Jan 16, 2015 Urban design
Veils, cloaks, a sense of mystery. Fearon Hay’s visceral Kiwi style is scoring wins on the world stage.
Portrait by Simon C. Wilson. Architectural photography by Patrick Reynolds.
Last October, Jeff Fearon and Tim Hay entered the lions’ den of the World Architecture Festival, held in Singapore, determined to tell their Te Kaitaka design story in words, rather than go straight to photos. In the competition, architects from all over the world get 10 minutes to strut their stuff to an audience of peers, followed by a 10-minute critique from a jury of big-name architects. In the Display category, the firm was up against entries like the Buk Seoul Museum of Art in South Korea.

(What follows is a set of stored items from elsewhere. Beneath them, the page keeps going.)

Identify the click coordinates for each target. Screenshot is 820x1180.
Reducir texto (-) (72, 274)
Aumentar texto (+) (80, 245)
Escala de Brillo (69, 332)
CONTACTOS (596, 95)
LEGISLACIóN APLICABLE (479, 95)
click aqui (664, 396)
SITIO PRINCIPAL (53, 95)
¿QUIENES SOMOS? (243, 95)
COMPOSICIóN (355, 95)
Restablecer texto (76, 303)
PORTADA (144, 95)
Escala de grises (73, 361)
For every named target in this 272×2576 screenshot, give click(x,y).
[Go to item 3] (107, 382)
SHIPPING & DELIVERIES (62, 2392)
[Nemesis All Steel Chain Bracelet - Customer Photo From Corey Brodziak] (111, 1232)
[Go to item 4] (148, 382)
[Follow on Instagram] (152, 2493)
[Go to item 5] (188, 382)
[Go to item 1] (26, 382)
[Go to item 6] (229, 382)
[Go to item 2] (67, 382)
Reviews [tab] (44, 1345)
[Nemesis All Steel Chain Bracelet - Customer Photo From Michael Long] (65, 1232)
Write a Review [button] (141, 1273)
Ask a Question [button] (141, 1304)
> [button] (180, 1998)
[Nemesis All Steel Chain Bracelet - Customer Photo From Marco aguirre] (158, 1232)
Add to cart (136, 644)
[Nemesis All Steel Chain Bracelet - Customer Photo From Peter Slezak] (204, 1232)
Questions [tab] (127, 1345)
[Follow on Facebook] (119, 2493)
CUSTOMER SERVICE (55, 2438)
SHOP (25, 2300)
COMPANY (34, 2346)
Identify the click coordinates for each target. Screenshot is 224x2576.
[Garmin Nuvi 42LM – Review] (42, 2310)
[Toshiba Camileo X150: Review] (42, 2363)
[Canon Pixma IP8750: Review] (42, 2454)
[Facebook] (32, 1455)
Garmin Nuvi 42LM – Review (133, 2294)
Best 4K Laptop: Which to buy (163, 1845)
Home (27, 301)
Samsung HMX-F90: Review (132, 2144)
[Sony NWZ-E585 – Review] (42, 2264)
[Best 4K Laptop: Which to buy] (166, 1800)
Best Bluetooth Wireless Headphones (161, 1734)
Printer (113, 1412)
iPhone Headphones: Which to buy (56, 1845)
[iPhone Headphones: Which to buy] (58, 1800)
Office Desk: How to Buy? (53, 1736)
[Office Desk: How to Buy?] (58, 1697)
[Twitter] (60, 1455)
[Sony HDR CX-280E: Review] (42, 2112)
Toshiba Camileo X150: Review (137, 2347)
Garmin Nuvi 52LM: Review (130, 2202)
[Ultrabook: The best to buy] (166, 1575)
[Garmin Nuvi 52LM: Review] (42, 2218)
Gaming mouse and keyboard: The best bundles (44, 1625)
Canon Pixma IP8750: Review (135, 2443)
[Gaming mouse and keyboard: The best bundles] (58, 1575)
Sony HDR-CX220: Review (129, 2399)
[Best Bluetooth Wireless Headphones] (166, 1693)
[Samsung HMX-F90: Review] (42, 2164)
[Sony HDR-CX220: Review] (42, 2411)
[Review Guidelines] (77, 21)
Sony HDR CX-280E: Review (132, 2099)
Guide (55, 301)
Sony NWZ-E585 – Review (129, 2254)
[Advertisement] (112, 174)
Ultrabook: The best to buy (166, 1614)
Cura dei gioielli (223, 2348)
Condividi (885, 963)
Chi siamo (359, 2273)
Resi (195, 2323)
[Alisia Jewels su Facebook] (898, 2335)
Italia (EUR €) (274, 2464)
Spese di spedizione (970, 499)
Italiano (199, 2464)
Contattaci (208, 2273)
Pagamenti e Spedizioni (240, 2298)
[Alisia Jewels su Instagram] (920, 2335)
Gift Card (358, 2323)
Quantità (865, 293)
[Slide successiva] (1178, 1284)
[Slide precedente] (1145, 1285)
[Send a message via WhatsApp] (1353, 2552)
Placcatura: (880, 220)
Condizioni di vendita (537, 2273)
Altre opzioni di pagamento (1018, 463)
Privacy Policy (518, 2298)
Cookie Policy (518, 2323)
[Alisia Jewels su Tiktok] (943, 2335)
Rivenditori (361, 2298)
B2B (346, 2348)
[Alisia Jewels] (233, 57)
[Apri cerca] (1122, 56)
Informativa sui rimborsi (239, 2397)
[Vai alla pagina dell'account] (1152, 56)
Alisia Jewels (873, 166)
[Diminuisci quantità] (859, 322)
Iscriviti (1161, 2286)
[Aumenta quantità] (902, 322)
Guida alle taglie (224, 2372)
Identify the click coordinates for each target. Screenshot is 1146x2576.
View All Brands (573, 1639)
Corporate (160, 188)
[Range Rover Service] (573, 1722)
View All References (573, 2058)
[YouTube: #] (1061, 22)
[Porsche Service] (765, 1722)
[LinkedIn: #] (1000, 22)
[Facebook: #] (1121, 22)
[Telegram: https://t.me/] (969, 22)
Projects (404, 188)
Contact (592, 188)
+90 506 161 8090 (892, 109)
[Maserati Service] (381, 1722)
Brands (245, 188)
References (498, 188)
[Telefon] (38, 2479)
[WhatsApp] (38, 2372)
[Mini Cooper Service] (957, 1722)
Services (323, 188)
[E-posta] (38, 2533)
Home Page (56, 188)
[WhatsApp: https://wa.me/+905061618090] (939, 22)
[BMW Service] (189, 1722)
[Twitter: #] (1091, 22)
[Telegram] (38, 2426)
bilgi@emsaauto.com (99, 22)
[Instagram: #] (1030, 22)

They began with a simple line sketch of a Maori cloak. Then images of Auckland Airport’s vast land-holding and the Manukau Heads. Next came concept drawings, photos of the bronze mesh and prototyping — how they’d join the mesh with weaving and bend it around the corner. They went on a bit. Someone rang the bell. “The judges were going, ‘Show us the building,’” says Fearon. ‘What exactly was the building for?’ wondered the jurors. It was a showcase building, explained Hay, to promote what’s on offer in the airport precinct, a place to do deals.
The pair had been to these awards before and come away empty handed. Their win with Te Kaitaka, which came on the first day, was terrific. The next day, they presented in the Villa category against two other New Zealand architects and one from the Philippines.
This time they began with a photo of a completed house, but all it showed was a four-metre-high, semi-transparent glass wall set among the dunes at Omaha Beach. “That sense of the building not being totally understood is something we are quite interested in,” says Hay.
The Dune House is open on its beachfront face to absorb the view, but its other three sides are a wraparound glass wall. The problem: neighbours trying to look at the view too, and looking into the Dune House backyard. The solution, says Fearon, was a “veiled containment”: a glass compound featuring open courtyard, pool and outdoor fireplace. The result, says Hay — the pair constantly complete each other’s sentences — presents the neighbours with “a transparent sort of luminous thing” which, from the inside, is totally private.
Fearon Hay won again — the jury impressed by “the opacity of the skin to act as a veil that creates a sense of mystery”.
They presented again to the super-jury led by British starchitect Richard Rogers, for World Building of the Year. A juror asked how much The Cloak building weighed. Fearon was flummoxed. “It got into a debate of, ‘Is the building heavy or light?’ We were trying to say it’s kind of both. It’s a heavy roof on a big cantilever. We talked about how muscular the structure is.” Hay jumps in. “We didn’t want it to be flimsy. We wanted the sense of the weight of the landscape.”
They didn’t win, but loved the experience. “It was pretty amazing to be up on the stage for two buildings,” says Hay. “We almost did a haka.” Why not?
This talented practice, which in 2013 won the New Zealand Architecture Medal for its Imperial Lane makeover, is on a roll.